Listed records:
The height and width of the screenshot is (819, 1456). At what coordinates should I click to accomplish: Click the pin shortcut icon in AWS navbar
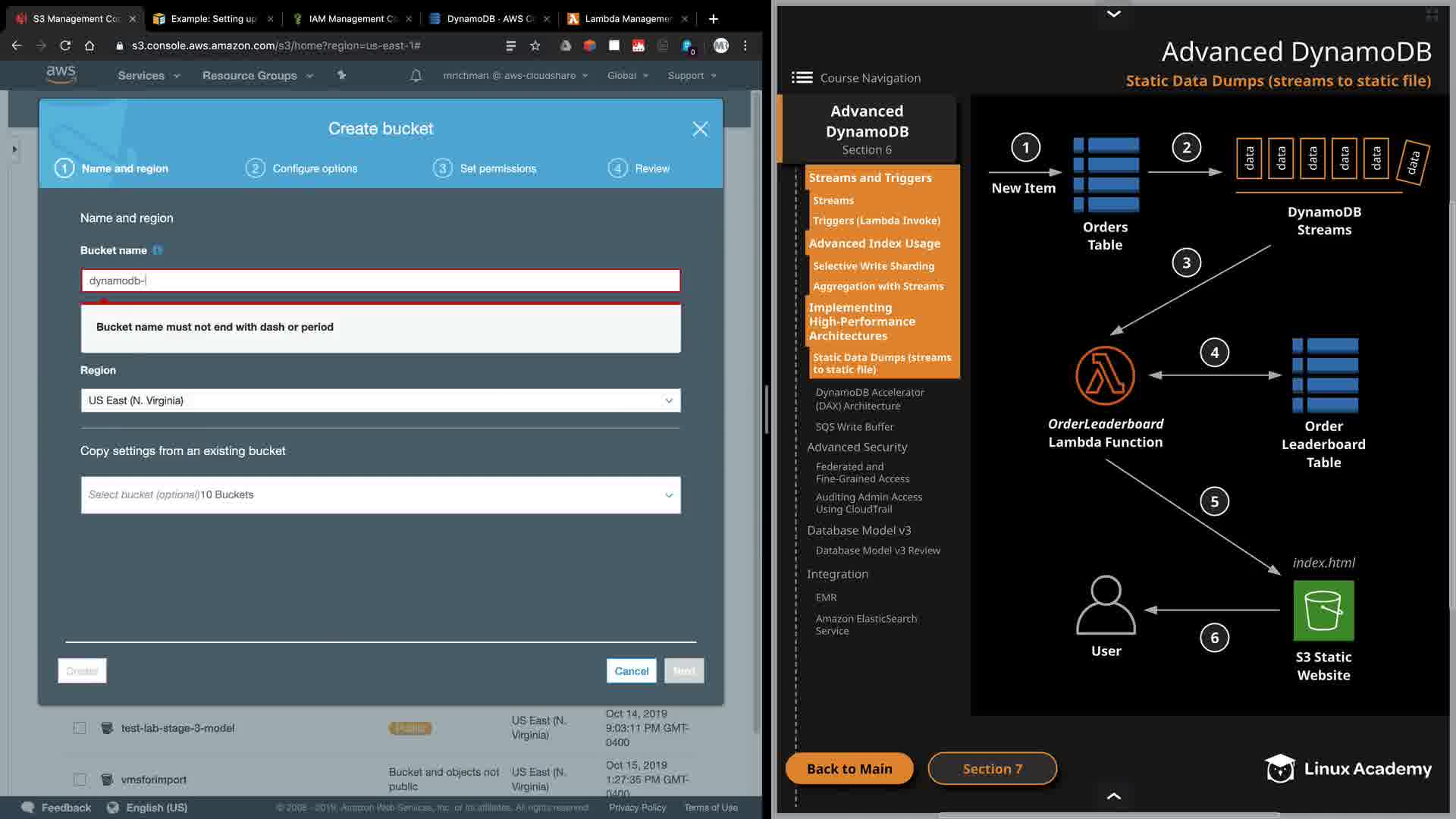point(341,75)
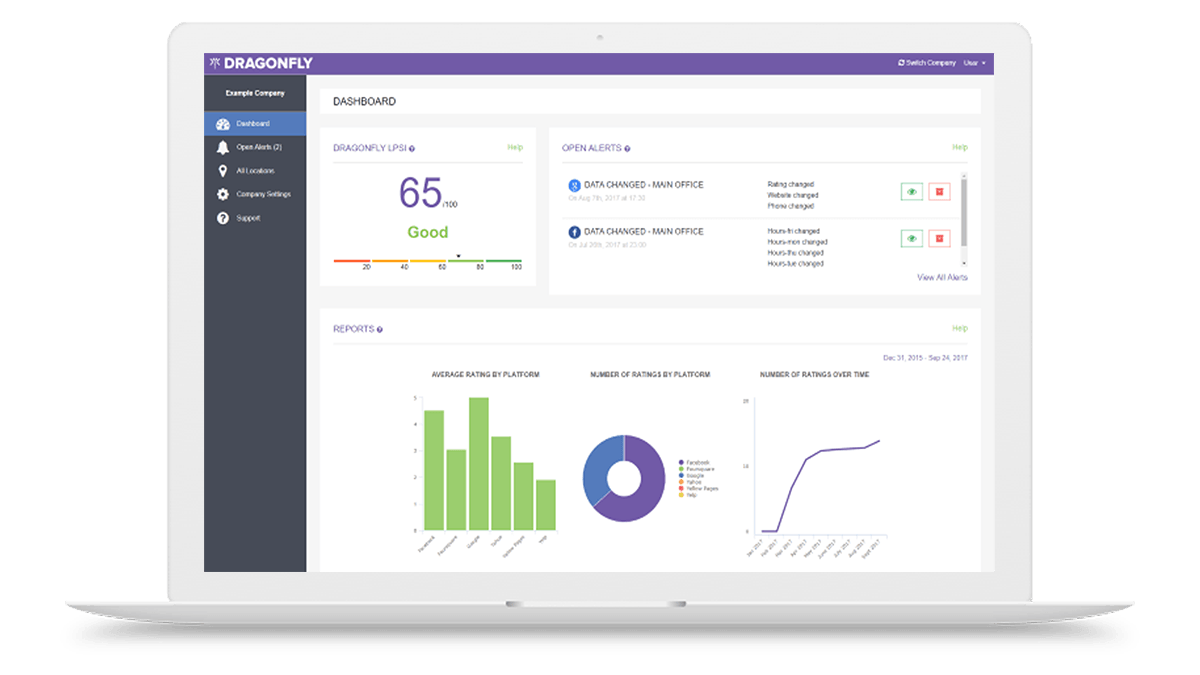Open the User dropdown menu

972,62
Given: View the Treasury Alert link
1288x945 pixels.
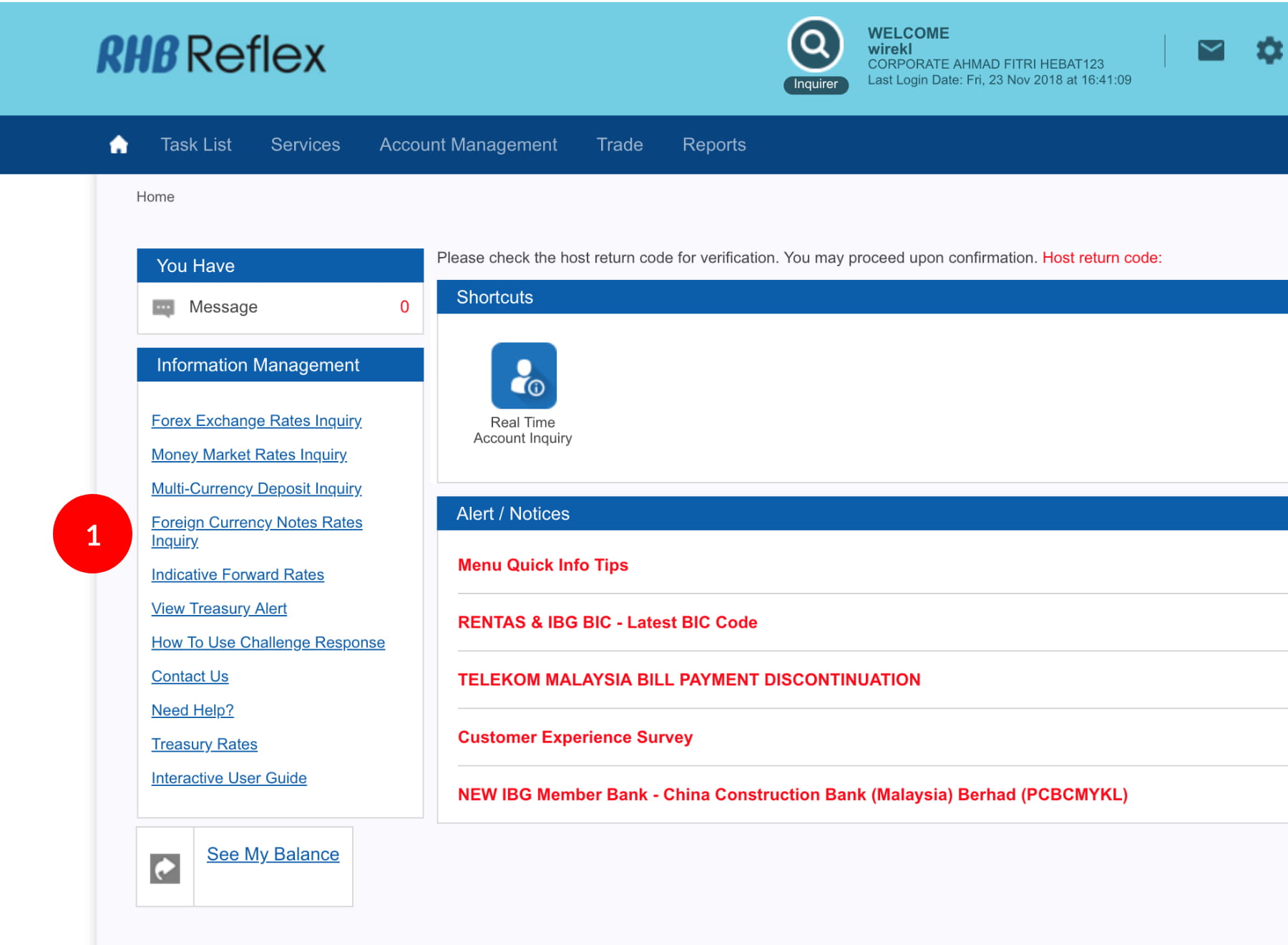Looking at the screenshot, I should click(219, 609).
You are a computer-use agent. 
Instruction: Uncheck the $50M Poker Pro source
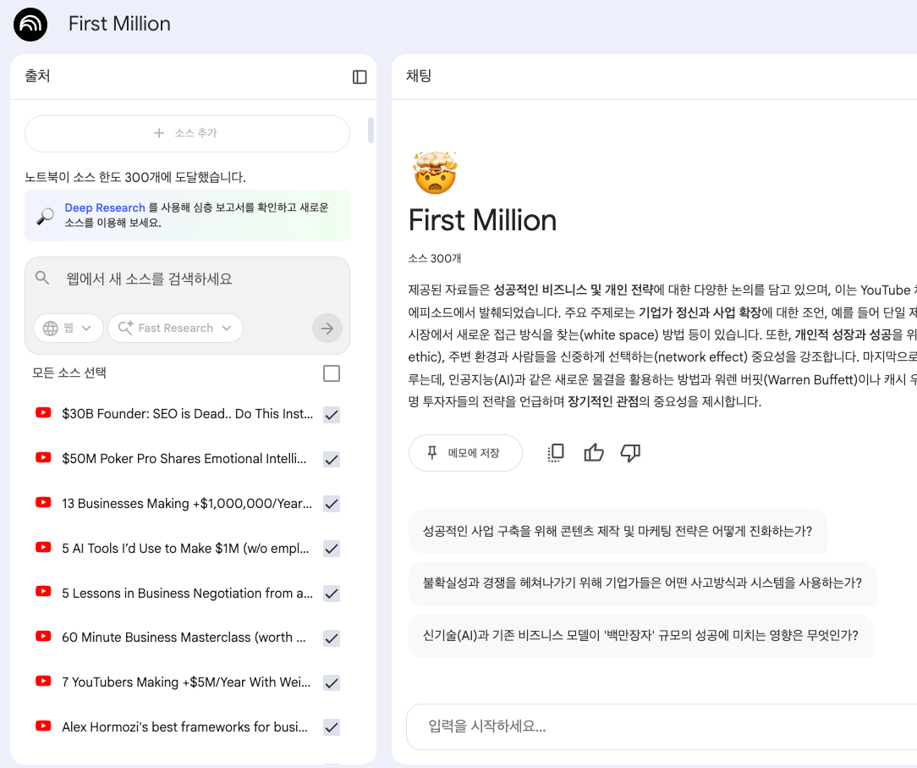pyautogui.click(x=331, y=459)
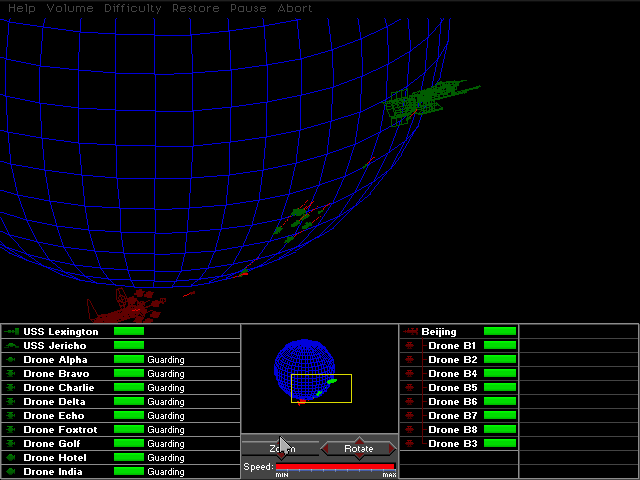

Aim of the task: Extract every line of the rows above verbatim, omitting the pictures.

Response to the task:
The height and width of the screenshot is (819, 1456). At what coordinates should I click to accomplish: Click the pin shortcut icon in AWS navbar
point(341,75)
Open the User dropdown menu

972,62
Given: View the Treasury Alert link
1288x945 pixels.
Looking at the screenshot, I should click(219, 609).
You are a computer-use agent. 
Instruction: Uncheck the $50M Poker Pro source
pyautogui.click(x=331, y=459)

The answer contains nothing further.